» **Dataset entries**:
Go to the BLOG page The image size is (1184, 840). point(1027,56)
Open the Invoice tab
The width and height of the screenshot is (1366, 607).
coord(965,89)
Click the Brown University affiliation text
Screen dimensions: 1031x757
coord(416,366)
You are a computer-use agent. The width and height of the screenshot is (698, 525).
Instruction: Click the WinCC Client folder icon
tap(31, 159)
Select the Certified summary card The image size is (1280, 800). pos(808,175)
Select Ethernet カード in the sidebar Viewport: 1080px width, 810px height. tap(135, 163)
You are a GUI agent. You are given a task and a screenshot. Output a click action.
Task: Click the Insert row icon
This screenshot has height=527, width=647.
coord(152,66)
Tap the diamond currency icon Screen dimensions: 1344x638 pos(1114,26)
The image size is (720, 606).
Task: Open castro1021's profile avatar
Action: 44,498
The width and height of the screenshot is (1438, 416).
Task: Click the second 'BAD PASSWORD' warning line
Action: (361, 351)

» **What you have to do**: Select every line in the records above that contains the word "agent".

» **Answer space**:
You are a computer-use agent. The width and height of the screenshot is (698, 525).
You are a GUI agent. You are given a task and a screenshot. Output a click action.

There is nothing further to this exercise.